Marcel Labrume d'Attilio Micheluzzi
 

Par Stéphane. 

Ok, ok, je recycle pas mal ces derniers temps sur le blog. Mais je n'ai pas beaucoup de temps pour écrire en ce moment. Mes camarades non plus, d'ailleurs, accaparés par le raz-de-marée des clients venus spécialement pour la Noël et les multiples palettes de livres que nous venons de recevoir (pour la même occasion évidemment).Bref, voici une critique de Marcel Labrume, parue dans le Chronic'art du mois de novembre. Au sujet de Chronic'art, je vais en profiter pour faire un peu de retape et vous dire que ce mois-ci c'est numéro double avec 8 pages d'interview et de photographies sur le président d'Angoulême, le jeune et déjà célébré Blutch, que l'on aime beaucoup à AAAPOUM. Quant à Marcel Labrume, il est à vendre dans nos modestes échoppes pour un prix public de 20 euros. Soit deux fois moins que l'édition originale, moins belle, que nous vendons également.

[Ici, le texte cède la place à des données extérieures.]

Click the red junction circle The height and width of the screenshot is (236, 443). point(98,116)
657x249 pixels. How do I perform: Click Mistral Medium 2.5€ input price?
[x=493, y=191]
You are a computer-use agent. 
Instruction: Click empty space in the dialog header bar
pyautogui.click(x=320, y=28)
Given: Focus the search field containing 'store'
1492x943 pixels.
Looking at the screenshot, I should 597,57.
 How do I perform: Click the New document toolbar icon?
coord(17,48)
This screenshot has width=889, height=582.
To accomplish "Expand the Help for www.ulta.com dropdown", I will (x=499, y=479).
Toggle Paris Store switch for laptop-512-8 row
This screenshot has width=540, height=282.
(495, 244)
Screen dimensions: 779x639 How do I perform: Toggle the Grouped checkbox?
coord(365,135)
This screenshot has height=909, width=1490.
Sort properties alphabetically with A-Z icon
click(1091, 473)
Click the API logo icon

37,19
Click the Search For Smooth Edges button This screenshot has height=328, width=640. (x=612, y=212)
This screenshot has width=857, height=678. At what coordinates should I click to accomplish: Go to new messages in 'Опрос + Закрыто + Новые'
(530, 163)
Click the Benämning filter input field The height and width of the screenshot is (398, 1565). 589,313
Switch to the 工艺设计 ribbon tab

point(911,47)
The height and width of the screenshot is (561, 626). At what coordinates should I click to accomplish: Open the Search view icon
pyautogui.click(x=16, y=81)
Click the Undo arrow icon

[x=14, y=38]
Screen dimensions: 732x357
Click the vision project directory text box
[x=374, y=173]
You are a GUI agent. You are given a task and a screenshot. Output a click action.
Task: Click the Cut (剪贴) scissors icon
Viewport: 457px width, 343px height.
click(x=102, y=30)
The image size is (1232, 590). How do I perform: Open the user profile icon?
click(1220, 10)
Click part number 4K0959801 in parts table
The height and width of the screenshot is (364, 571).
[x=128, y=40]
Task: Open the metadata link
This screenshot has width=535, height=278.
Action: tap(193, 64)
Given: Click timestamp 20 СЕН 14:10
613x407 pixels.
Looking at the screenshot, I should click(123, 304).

Attilio Micheluzzi fait partie des grands oubliés, des maîtres qui n’ont jamais eu la reconnaissance qu’ils méritent. Contemporain de Pratt, cet ancien architecte reconverti sur le tard en auteur de bande dessinée a pourtant lui aussi marqué son époque par la qualité de ses récits d’aventure et la finesse de son trait. Dommage que l'œuvre n’ait pas survécu à la mort de son auteur. Jusqu'à une époque récente, les amateurs devaient écumer les AAAPOUM BAPOUM pour trouver à prix d’or des ouvrages d'époque, le plus souvent mal fabriqués. Or, depuis quelques années, les éditions Mosquito ont entamé une politique de réédition soignée, avec photogravure fine et traductions refaites. Après Rosso Stenton et Afghanistan, cet hiver dernier, c’était au magnifique Petra Chérie, pavé de 300 pages contant le crépuscule d’une aristocrate perdue dans la tourmente de la première guerre mondiale, d’être à l’honneur avec presque 70% d’inédit. Et aujourd’hui, c’est au tour de Marcel Labrume. Il était temps, ce chef d’œuvre primé à Angoulême comme meilleur livre de 1984 était paradoxalement indisponible depuis une quinzaine d’années. Il se dit souvent que la bande dessinée n’a que faire de sa propre histoire… comment ne pas le croire après de tels manquements.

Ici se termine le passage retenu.